(Image by Read/Write/Web, based on research from Yahoo!)
The rise of social TV creates dynamic implications across media type. Viewers are commenting about or engaging with other viewers of TV programs real time via their smartphones, tablets and laptops. This unprecedented integration of diverse broadcast and social media types changes programming, advertising and equipmemt.
In essence, social media and instant messaging forms a massive TV back channel, empowering people to talk about a program as it airs. Programmers see this as an opportunity to engage the audience on the back channel with value added content and live interaction. As a result, engagement has increased.
Last Spring HBO had Howard Stern on Twitter while airing his movie, Private Parts. The effort caused a huge viewing spike for HBO. Talk and reality programs like The Voice and Conan O’Brien are integrating social commentary and feedback into their programming.
Twitter has embraced its role as a social TV back channel.
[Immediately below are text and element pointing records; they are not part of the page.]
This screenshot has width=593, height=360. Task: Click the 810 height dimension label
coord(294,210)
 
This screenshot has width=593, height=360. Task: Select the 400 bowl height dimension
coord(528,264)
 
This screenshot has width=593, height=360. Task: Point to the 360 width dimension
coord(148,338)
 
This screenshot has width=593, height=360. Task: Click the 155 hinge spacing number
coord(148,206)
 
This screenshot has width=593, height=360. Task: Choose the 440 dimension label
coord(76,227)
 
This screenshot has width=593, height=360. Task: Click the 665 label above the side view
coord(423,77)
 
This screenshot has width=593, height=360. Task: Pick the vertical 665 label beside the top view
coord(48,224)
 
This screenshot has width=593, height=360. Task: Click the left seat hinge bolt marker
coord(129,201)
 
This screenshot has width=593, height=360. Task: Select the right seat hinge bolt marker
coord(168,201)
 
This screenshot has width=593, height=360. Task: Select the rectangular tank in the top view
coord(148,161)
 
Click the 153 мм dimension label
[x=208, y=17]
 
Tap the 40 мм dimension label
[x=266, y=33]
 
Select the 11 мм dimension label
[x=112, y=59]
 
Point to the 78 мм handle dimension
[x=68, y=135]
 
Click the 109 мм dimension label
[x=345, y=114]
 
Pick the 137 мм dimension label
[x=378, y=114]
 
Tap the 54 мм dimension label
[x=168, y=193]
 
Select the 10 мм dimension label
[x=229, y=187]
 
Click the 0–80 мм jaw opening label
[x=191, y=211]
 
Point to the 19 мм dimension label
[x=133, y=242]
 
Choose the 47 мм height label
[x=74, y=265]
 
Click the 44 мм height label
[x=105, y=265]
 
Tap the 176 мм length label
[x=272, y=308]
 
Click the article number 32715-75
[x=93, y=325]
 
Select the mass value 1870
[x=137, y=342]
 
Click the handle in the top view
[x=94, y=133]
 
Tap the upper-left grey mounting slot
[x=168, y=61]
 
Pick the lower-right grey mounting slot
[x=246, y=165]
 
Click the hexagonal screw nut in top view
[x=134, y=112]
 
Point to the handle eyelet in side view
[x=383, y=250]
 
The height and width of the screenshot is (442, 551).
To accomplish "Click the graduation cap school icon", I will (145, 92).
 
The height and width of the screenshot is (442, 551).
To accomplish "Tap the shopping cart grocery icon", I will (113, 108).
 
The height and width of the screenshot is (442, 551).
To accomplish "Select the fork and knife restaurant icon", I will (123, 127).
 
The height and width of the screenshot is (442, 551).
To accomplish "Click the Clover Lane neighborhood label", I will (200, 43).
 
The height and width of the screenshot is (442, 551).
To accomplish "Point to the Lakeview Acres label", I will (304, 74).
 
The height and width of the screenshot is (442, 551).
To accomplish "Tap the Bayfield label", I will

It has created an agreement with the X Factor to create voting features to drive the program’s outcome. Further, Twitter is actively seeking to additional TV programming relationships.
Apps, Ads and Gear
Applications like GetGlue are letting viewers check into shows, and comment as they run. Updates can be broadcasted onto Twitter and Facebook, extending a program’s viewership. On the content creator side, Trendrr is helping programmers and advertisers better understand how stakeholders are using these diverse media.
At the basis of the social TV shift is a transition from passive audiences to engaged, interacting stakeholders, but in addition they are engaged in other non-related content. In essence, when the ads are on, the viewer is gone.
This means that advertisers will be further challenged to evolve their content beyond the 30 second spot. They, too, may be forced to create value added interactive content, similar to some of the Super Bowl ads developed over recent years. This will increase the quantity of high quality branded content developed for social channels.
In the 1997, speculators debated wether a PCTV was possible at the Consumer Electronics Show. Fourteen years, later that vision is coming true. Equipment manufacturers are racing to integrate social elements into their TV equipment, and TV into their computing devices (small and large). Perhaps the most anticipated development here is the possible unveiling of Apple iTV.
Clearly, more programmers will engage in social TV programming in 2012. Viewership is going down, generally, and social increases real-time engagement. But there is a saturation point that has not been achieved yet. Sooner or later, adding social interaction into a program will no longer be novel, and can’t guarantee a spike.
At the same time, programming that doesn’t offer some sort of back channel value add will risk those who have been accustomed to second screen engagement. According to Yahoo! 86% of smartphone users engage on their phones while watching TV, and recent statistics show smartphone use in the U.S. has surpassed 40%. This is a strong minority of TV viewers.
It also means the continued commercialization of the social web will increase. As media companies seek to harness and own the conversations about their shows, casual peer-to-peer engagement will become less natural. And this may cause conversations about non branded content to become more private as conversationalists seek less noise.
What do you think of social TV? How will it change media?